There was a time I didn't know your name,
Why should I worry, cry in vain,
But now she's gone gone gone, and I don't worry,
'Cause I'm sittin' on top of the world.
The next morning I went to see my cousin Lotte. Uncle Barent's car was gone, the kitchen was empty, but Lotte was up in her room, sitting on the edge of her bed.
"What happened?" I asked.
I was expecting her to be radiant. But she was quiet. She had been called to do missionary work in Africa, she said, about a hundred miles from Miss Prellwitz's mission, near a Belgian station de chasse on the Epulu River in the Congo, where her knowledge of French -- she'd been in my mother's French classes -- would be useful. She'd be leaving in a week for training at the missionary headquarters in Léopoldville. Her clothes had been sorted into piles on the floor. She showed me her list from the mission of things she'd need. Miss Prellwitz had given it to her.

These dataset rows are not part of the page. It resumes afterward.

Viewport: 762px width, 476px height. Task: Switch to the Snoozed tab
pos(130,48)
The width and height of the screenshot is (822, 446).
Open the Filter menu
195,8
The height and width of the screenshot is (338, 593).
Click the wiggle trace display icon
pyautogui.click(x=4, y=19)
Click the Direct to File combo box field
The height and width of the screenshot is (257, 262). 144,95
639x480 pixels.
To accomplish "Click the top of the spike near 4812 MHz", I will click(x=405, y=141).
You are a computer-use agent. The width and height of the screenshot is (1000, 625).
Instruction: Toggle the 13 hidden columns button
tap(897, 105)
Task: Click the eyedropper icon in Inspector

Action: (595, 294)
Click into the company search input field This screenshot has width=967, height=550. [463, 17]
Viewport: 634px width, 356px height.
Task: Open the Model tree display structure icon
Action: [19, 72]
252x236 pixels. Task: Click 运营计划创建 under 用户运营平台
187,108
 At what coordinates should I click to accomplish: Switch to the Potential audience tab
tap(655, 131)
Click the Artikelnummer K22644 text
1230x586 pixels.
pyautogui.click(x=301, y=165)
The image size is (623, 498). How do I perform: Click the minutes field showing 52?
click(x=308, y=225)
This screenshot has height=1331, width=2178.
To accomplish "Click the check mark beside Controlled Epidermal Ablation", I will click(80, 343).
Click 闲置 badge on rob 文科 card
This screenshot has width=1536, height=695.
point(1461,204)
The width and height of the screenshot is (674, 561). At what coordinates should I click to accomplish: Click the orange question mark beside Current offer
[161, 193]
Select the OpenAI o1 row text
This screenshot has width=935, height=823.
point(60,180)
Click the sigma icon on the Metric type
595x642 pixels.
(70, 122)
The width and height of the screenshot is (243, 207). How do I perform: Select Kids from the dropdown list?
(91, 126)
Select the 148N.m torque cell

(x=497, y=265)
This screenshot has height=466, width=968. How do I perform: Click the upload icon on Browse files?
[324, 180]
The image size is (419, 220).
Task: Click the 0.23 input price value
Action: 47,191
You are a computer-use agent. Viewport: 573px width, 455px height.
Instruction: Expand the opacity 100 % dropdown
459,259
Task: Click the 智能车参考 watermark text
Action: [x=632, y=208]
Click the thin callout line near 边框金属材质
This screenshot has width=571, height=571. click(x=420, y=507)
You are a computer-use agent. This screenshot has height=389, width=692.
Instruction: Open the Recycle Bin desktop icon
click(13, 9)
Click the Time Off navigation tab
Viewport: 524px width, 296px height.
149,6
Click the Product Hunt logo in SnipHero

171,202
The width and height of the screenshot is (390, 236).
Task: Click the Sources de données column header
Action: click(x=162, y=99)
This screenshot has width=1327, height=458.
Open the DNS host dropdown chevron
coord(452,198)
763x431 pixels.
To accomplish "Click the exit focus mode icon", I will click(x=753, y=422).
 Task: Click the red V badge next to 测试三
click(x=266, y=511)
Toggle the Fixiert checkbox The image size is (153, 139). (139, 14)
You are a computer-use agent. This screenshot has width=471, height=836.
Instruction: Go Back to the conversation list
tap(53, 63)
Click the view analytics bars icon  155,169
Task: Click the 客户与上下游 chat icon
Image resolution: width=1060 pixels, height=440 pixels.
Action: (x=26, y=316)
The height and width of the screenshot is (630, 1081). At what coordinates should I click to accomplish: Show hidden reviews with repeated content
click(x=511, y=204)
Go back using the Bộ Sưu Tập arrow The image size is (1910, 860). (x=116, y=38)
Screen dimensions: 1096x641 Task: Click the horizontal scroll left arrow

We sat together for a few minutes without speaking.
"Are you happy?"
"Yes."
"Happy that it's over, or happy that you're going to Africa?"
"Just happy."
"You don't look happy. I wouldn't be happy," I said, "unless I could stay in a hut with Miss Prellwitz."
She gave me a look to let me know how childish I was being. "You're not me."
"Lotte, I know I'm not you. But going off to Africa? Is that what you want to do? Live in a hut?"
"Don't talk like that," she said. "There's a mission school, and houses." She showed me a picture. Three white figures posed for a photo, surrounded by about thirty Bantu villagers.
"What about the Pygmies?" I asked. "The Mbuti."
"They live in the forest," she said.
"Do you really want to leave here?"
"It's my vocation," she said.
I started to argue; I started to tell her that I'd never wanted to go anywhere or do anything other than work in the orchards with my father and Cap and Uncle Piet, but something stopped me. A sudden thought: "I think I've found my vocation too," I said, for I too had heard something calling me from afar. Voco, vocare. Something that would take me away too, maybe even farther than Africa.